About this exercise >>
The answer must consist of each line below that contains the word "agent", copied in full.

======== Data extract ========

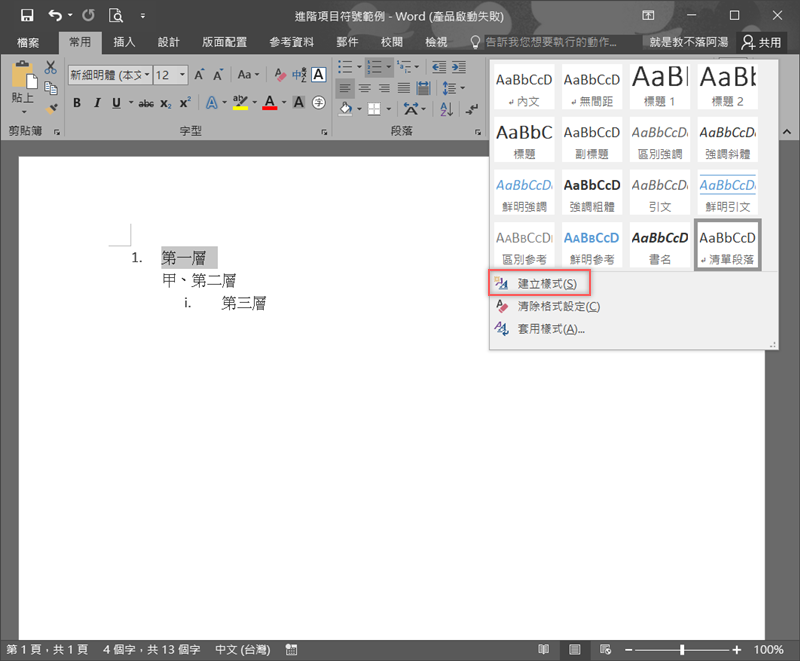Click the Save icon in quick access toolbar
Screen dimensions: 800x661
(27, 16)
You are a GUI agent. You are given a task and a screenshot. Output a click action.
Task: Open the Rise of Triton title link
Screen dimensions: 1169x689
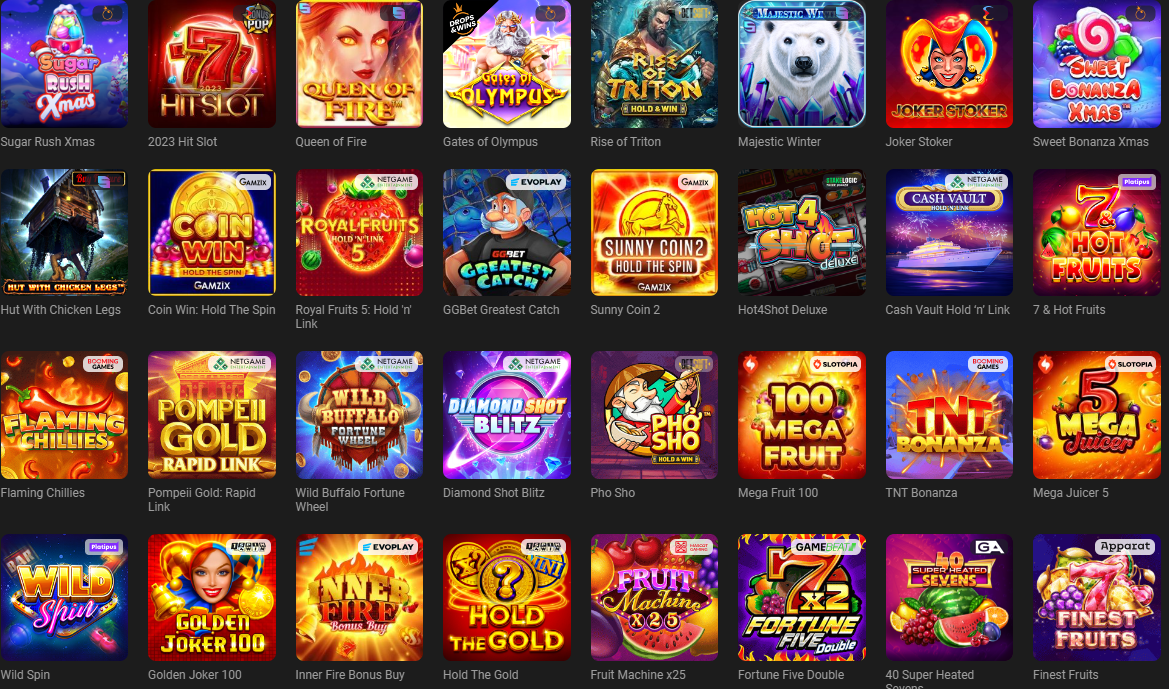tap(626, 142)
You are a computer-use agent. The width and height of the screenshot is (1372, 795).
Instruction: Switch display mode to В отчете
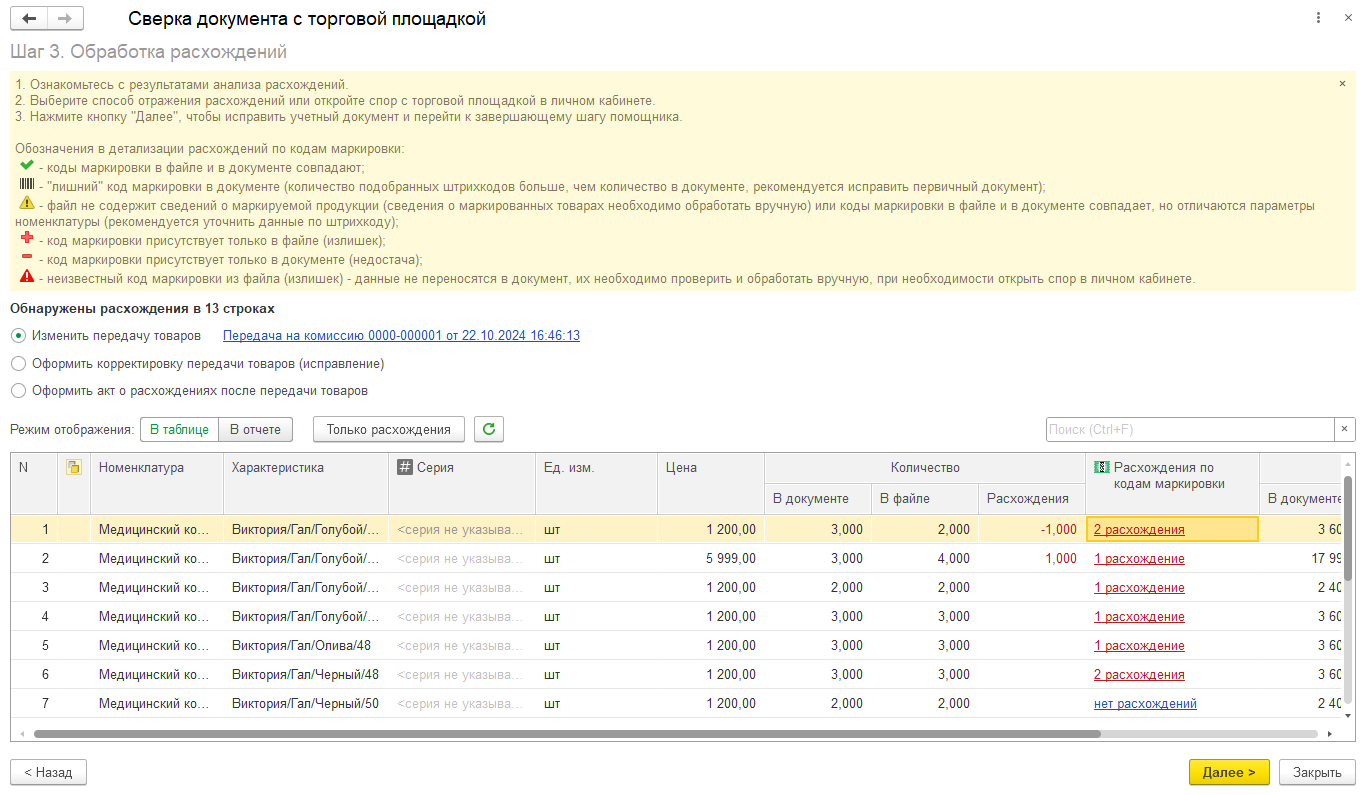(256, 429)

========

Answer box >>
You are a GUI agent. You are given a task and a screenshot. Output a click action.
You are a computer-use agent. The width and height of the screenshot is (1372, 795).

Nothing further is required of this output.